Let $X, Y$ two independent real random variables. If I define the distance of the distribution (i.e. the cumulative density function) of $X$ with a target distribution $F$ as $$\sup_t |F_X(t)-F(t)|$$ and the same for $Y$ with another distribution $G$, $$\sup_t |F_Y(t)-G(t)|$$ can I say that $$\forall \alpha \in (0,1)\qquad \sup_t |F_{\alpha X+(1-\alpha )Y}(t)-H_\alpha(t)|\le max (\sup_t |F_X(t)-F(t)|, \sup_t |F_Y(t)-G(t)|)$$ where $H(t)$ is defined as the distribution of a r.v. which is the same convex combination of two independent random variables of distribution $F(t),H(t)$ respectively?

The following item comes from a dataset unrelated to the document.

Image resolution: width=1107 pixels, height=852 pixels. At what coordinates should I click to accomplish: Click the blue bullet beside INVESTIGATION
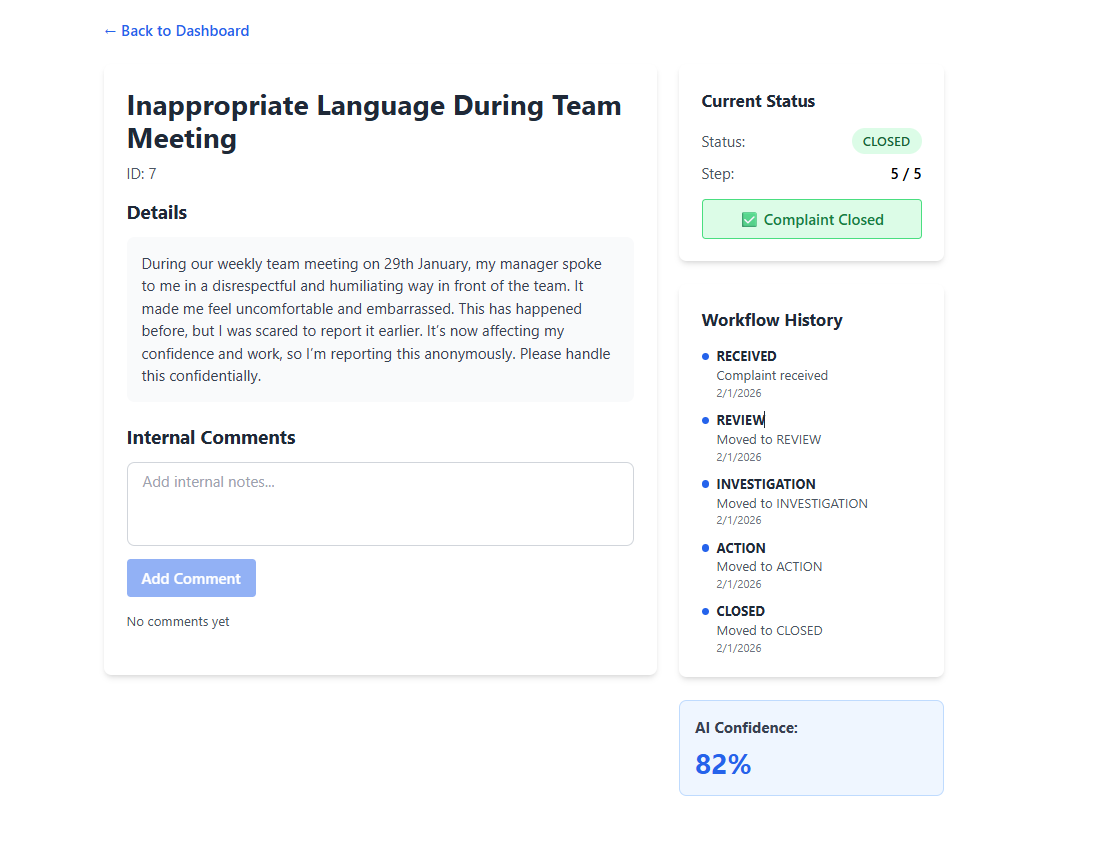[x=705, y=484]
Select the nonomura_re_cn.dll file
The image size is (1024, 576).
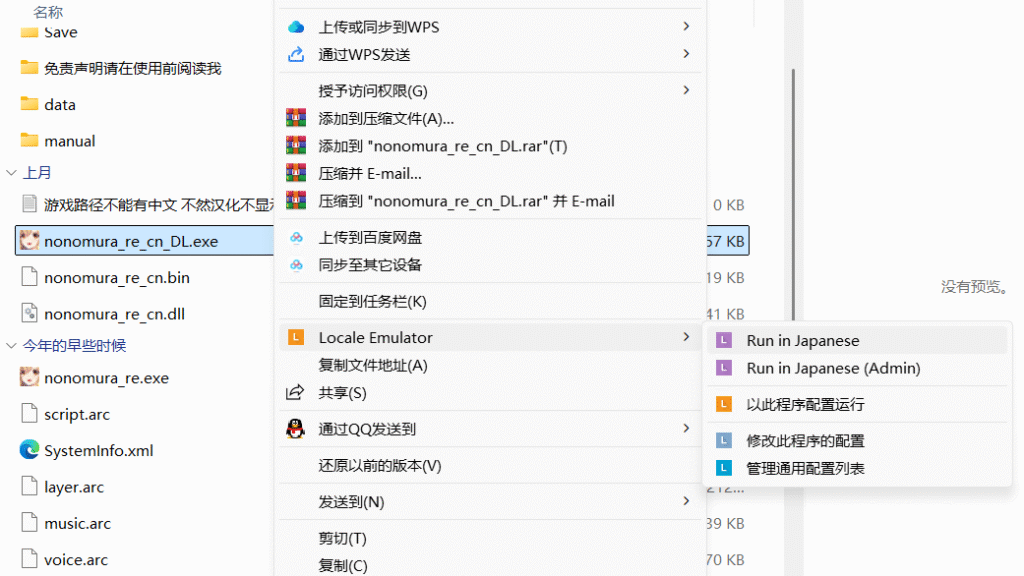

Intuitively, the anwer seems yes: If the distribution of $X$ approximates $F$ and the one of $G$ does the same with $Y$, any convex combination of the two should have a distribution which is near to $H_\alpha$. However, the proof is not staightforward as one expects:
First, I tried to pass to the densities $f_X, f_Y$, so that the density of a convex combination of the two becomes $$\alpha(1-\alpha)f_X(\alpha x)*f_Y\big((1-\alpha)x\big)(t)$$ then I tried to recover something about the distribution function, but I've been buried by the computation, without recovering anything good. Does anyone have a better idea to solve it?